Le matin, à Metz, elle avait déjà promis, très émue, de ne pas oublier la Moselle, en se disant « prête à prendre le risque de perdre (son) poste au gouvernement » en cas de défaite aux élections législatives en Moselle, où elle se présente dans la première circonscription (Metz).

À 16h, l'émotion était encore palpable au moment de prononcer un discours enflammé sur son lien avec la classe ouvrière. « Mes chers amis, je suis heureuse de revenir [...] aux côtés de ceux qui sont des exemples pour la France entière, qui ont refusé la fermeture de ces hauts-fourneaux. 335 kilomètres à pied de Florange à Paris, c'est beaucoup plus difficile que d'aller d'Audun-le-Tiche à la rue de Valois (NDLR, son ministère). Je me sens des vôtres. Même si je constate que l'histoire se répète, je crois avec François Hollande que l'on peut changer son cours. Il a toujours un oeil sur ce qui se passe ici à Florange [...]. Je ne suis pas sa porte-parole mais je sais qu'il a pris des engagements, il les tiendra ! », improvise-t-elle, la voix cassée.

Rappel à l'ordre

Sur les visages, dans l'assemblée, se lit une immense fierté, doublée d'une amitié vigilante. Ils ont aussi en face d'eux le membre d'un gouvernement dont ils attendent les premières actions concrètes et qui peut, croient-ils, encore les sauver. Pour que les hauts-fourneaux P3 et le P6 ne rejoignent pas le U4 voisin au patrimoine industriel de sitôt. « Je sais que les bons amis, ce sont ceux qui savent vous rappeler à l'ordre », avoue une Aurélie Filippetti les bras chargés de roses. « On avait dit qu'on serait le cauchemar de Sarkozy. On espère ne pas devenir celui de Hollande et donc le tien », prévient Édouard Martin, aux côtés de Philippe Tarrillon (maire de Florange) et Michel Liebgott (député-maire de Fameck). Ce dernier en profite d'ailleurs pour glisser un message sur la dramatique situation hospitalière dans la Vallée à destination de Marisol Touraine, ministre des Affaires sociales et de la Santé.
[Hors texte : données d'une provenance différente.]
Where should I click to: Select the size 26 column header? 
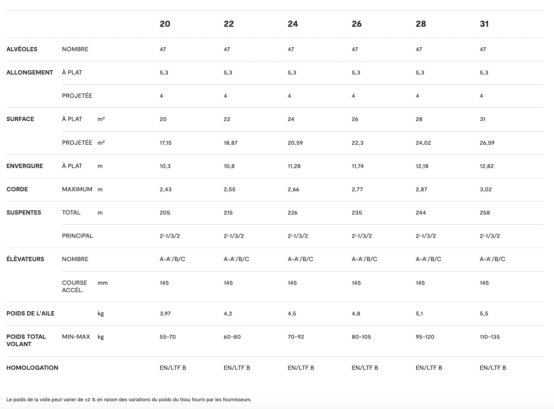[357, 24]
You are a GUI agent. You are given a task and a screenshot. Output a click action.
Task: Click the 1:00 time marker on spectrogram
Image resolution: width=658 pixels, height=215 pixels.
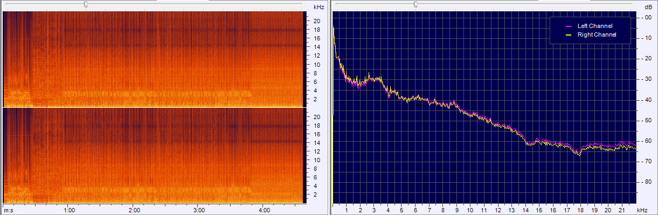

A Florange, sur le front de l'acier, « il faut prendre des mesures urgentes », plaide Frédéric Weber (CFDT). Edouard Martin sait qu'il faut que le gouvernement s'en occupe, à marche forcée. « Il faut une loi très vite, pour empêcher Mittal de sacrifier notre outil de travail. Il l'a dit, il décidera avant l'été. Mais au-delà, il faut des partenariats européens pour que la sidérurgie s'ancre dans les territoires. L' Allemagne l'a réussi avec Saarsthal, par exemple. Les régions pourraient être partie prenante dans l'actionnariat, avec les fondations. » Bref, Arnaud Montebourg, chargé du Redressement industriel, et l'ensemble du gouvernement de gauche, sera jugé aux actes. Et ils doivent venir très vite.

Alain MORVAN.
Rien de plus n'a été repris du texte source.